たとえば急に会社から「AIを活用して業務をやりなさい」いわれても、すぐに使いこなすのは難しいですし、何に活用するのがよいかもわからない企業も少なくないように思います。
──AIを使いこなすには、どういったことに注意するとよいでしょうか。
冨田:AIなどのテクノロジーありきで「何か使えるタスクはないだろうか」と考えてしまいがちですが、それは順序が違うと考えています。本来は、色々なマーケティングのタスクがある中、「ここはAIを活用するのが適しているだろう」という箇所に使っていきます。その入り口と出口が逆になってしまうと、うまくいかないケースもあるように思います。

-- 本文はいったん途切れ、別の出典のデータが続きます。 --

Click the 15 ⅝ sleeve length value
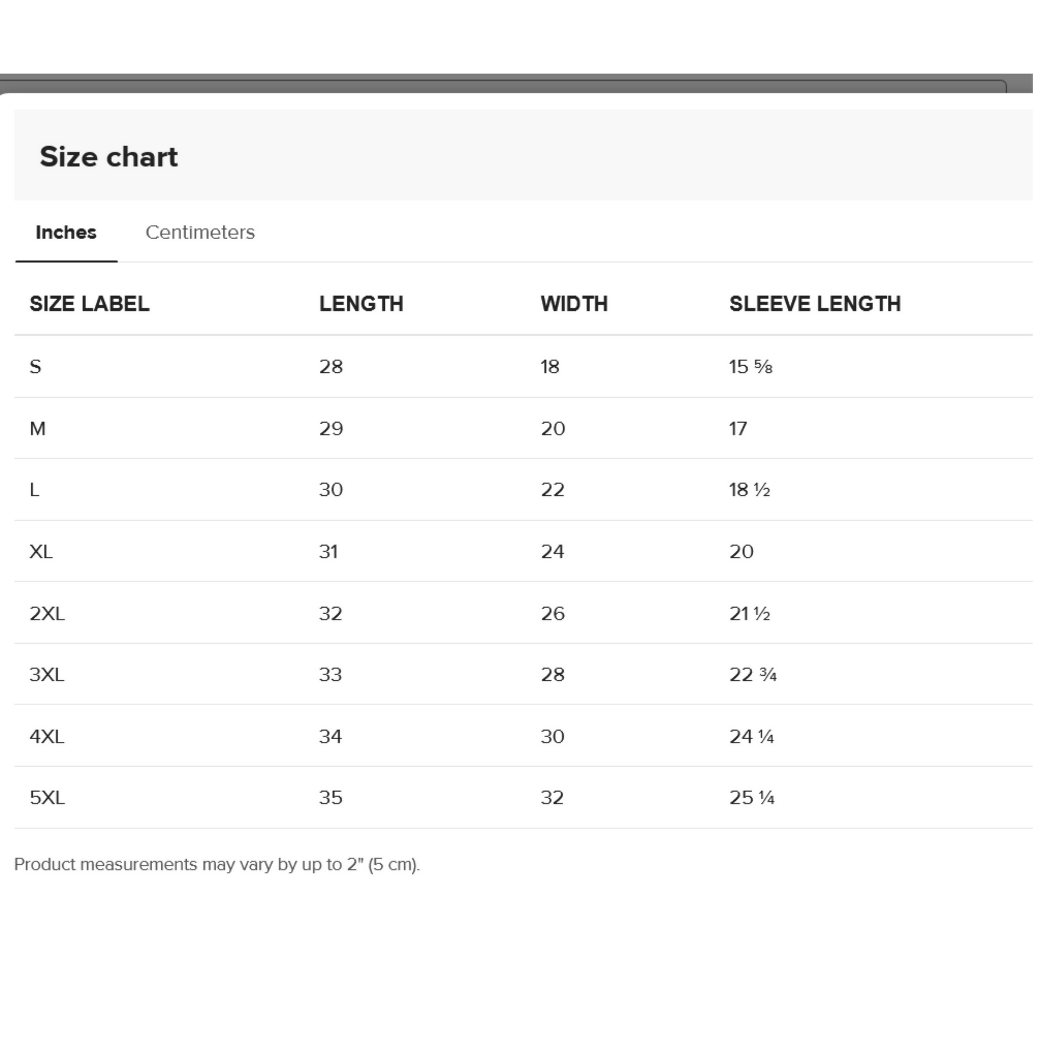 tap(751, 367)
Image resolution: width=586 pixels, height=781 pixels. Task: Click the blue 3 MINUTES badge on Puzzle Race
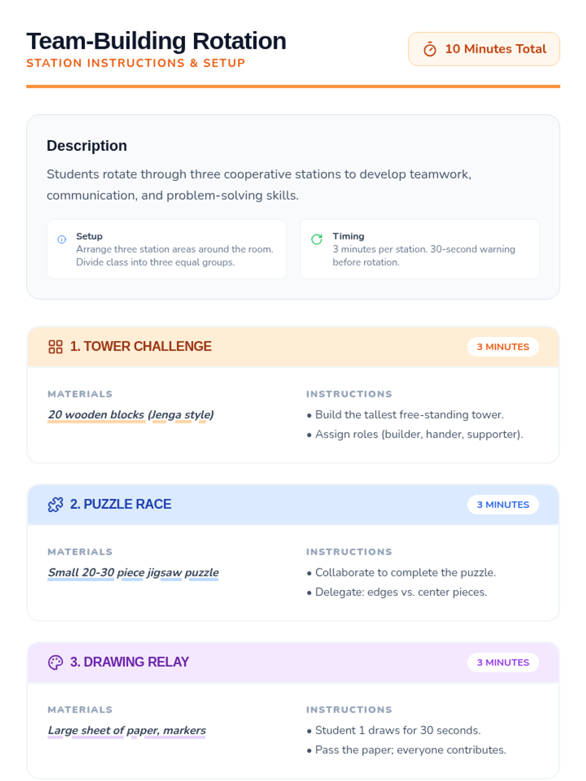(x=502, y=504)
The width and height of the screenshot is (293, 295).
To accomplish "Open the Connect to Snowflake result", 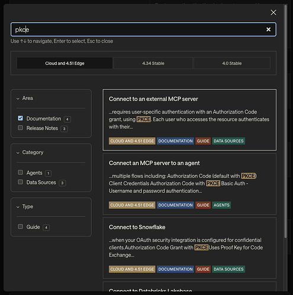I will coord(189,248).
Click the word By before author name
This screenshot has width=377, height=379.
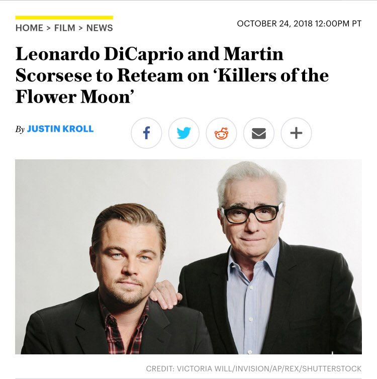tap(20, 129)
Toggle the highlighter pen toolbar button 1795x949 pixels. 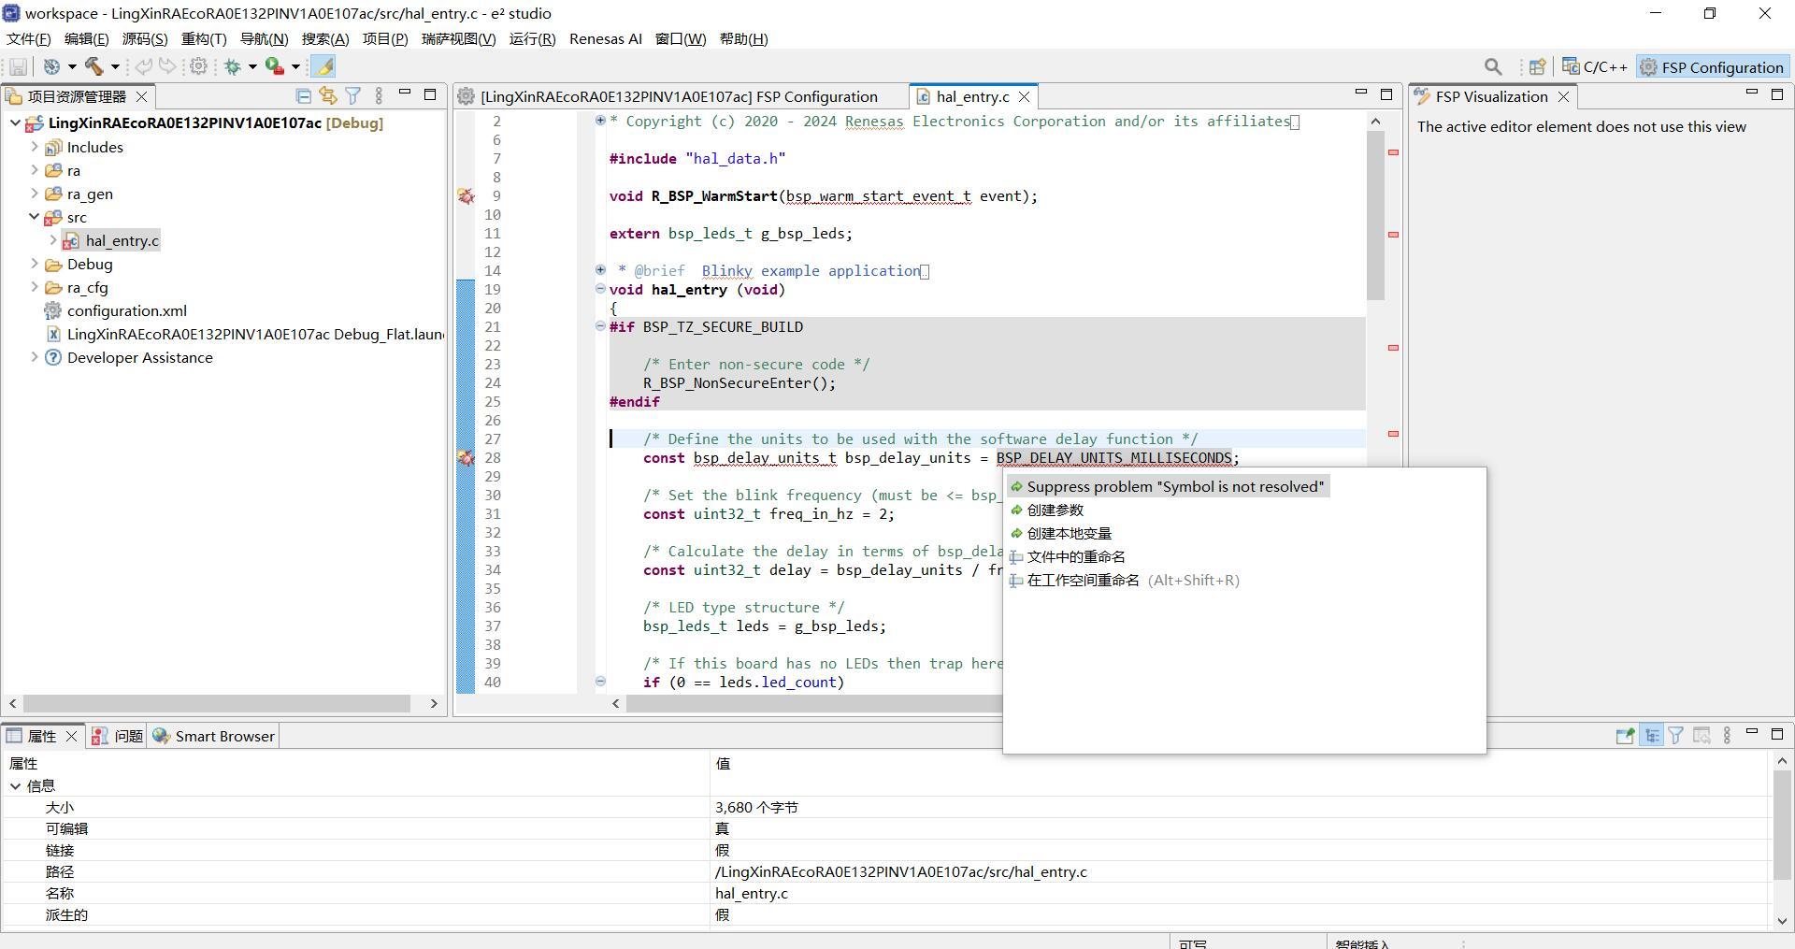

AIを活用し、Web広告における「プロセスハック」を実現
──Web広告でAIを活用する利点を教えてください。
冨田:弊社ではプロセスハックと呼んでいますが、業務効率化できるのが一番のメリットです。
たとえば弊社のプランナーは、案件の競合など他社のクリエイティブの傾向をぱっと把握できます。というのは、クリエイティブ戦略を立てるための市場調査において、AIR DesignではAIを活用します。
弊社で行う市場調査は、公開されているWeb広告やLP、バナーなど毎月200万件以上のクリエイティブデータを収集。そのデータ群を、AIによってカラーバランスや訴求の方向性、ビジネスモデル、アプローチ方法などで分類し、戦略立案のために利用するデータベースを構築しています。これはReverse Designという弊社の特許技術を使って行っています。
──他にはどのように活用していますか。
冨田:クリエイティブ制作では、画像生成AIを活用しています。撮影などに比べて予算や制作時間を抑えつつ、フォトストックサービスのように競合とのかぶりを防げることがポイントです。
AIで思った通りの画像を生成するためには、適切なプロンプトによる指示が欠かせませんが、弊社には適切なプロンプトを作成するための高いスキルと知見があります。
冨田:さらに、クライアントから提供していただいたターゲットの情報やビジネスモデルなどを基にChatGPTなど複数のテキスト生成AIを活用して、簡単にペルソナ設計を出力することを可能にする独自フローも開発しています。また、コピーライティングやディスクリプションの作成などにもテキスト生成AIを使っていますね。
AIで生成されたものは必ずしもそのまま使うのではなく、それをたたき台として、人間が修正を入れて仕上げます。こうすることによって、制作のスピードを飛躍的に上げることができています。